Frequently Asked Questions About Skills Gap Analysis

Large-scale skills assessment draws on multiple data sources combined rather than a single survey. Manager assessments, where managers evaluate their team members against a defined skills framework, provide structured data but are subject to manager bias and calibration differences. Employee self-assessments provide a contrasting perspective — where significant gaps exist between manager and employee self-ratings, these are themselves informative. Performance review data contains skills-related content if the performance framework is competency-based. Learning and development completion records show which employees have formally developed which capabilities. For technical skills, assessments or tests provide more objective measurement than surveys. Combining multiple data sources and looking for consistency across them produces more reliable skills inventory data than any single source alone.

Skills are specific, observable capabilities — the ability to write Python code, conduct a structured interview, or analyse financial statements. Competencies are broader behavioural patterns — collaboration, problem-solving, customer focus, leadership. A skills gap identifies that the workforce lacks specific technical or functional abilities. A competency gap identifies that the workforce is deficient in broader behavioural capabilities that affect performance across multiple tasks. Both are important and address different organisational needs. Skills gaps are typically closed faster — through training or targeted hiring — because skills are more narrowly defined and more directly teachable. Competency gaps take longer to close because they require changes in behaviour patterns that are more deeply embedded.
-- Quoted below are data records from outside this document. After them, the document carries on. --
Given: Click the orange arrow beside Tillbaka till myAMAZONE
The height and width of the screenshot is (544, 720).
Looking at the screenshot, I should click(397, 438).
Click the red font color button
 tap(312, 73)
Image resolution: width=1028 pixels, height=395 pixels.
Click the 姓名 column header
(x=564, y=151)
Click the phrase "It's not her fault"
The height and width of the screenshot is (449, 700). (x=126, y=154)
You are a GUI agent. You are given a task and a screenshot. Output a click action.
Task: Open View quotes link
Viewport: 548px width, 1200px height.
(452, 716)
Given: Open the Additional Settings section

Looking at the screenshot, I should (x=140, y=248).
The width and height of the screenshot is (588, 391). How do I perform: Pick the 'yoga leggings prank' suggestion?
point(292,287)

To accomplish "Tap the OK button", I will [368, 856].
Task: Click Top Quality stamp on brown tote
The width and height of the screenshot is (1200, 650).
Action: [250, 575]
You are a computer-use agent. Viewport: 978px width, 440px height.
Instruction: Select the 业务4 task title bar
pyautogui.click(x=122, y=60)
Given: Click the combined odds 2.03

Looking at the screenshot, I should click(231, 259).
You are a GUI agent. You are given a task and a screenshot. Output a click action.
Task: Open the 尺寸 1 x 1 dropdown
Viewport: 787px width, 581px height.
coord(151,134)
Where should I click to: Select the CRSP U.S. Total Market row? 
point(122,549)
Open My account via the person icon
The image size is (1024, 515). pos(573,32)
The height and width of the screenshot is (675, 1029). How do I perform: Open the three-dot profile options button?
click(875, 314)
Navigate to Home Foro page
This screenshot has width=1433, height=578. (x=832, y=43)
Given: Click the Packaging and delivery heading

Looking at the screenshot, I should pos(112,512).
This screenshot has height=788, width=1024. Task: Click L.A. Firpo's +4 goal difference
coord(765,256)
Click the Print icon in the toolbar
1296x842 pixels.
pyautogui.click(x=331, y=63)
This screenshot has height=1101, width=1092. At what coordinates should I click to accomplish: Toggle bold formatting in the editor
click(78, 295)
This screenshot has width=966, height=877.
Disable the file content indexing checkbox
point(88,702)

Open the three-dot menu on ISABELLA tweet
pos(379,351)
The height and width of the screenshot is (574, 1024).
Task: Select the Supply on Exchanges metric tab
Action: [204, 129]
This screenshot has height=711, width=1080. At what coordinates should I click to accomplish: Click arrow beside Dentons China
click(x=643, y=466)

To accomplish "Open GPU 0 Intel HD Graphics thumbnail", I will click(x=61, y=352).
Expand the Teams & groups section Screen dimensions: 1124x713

Skills gap prioritisation should be based on two dimensions: business criticality (how directly does this capability gap constrain our ability to execute the most important business objectives?) and closure difficulty (how hard and expensive is this gap to close, and how long will it take?). High-criticality, high-difficulty gaps require immediate attention and a multi-lever approach — probably including both targeted hiring and accelerated training for existing employees. High-criticality, lower-difficulty gaps can likely be closed through focused training investment on existing staff. Lower-criticality gaps should be acknowledged but not prioritised over the capabilities that most directly affect business performance. The output of prioritisation is a ranked action plan, not an exhaustive list of everything that could be improved.

A comprehensive skills gap analysis should be refreshed at least annually — typically as part of the annual workforce planning cycle. However, in fast-moving industries where skill requirements change rapidly, more frequent light-touch reviews are valuable. Business strategy changes, such as a major product pivot or market expansion, should trigger an immediate targeted skills gap review for the affected areas rather than waiting for the annual cycle. HR analytics dashboards that continuously monitor skills profile data — attrition in critical capability areas, training completion rates, hiring outcomes for roles with specific skill requirements — provide ongoing visibility between formal analysis cycles, enabling early identification of emerging gaps before they become critical constraints.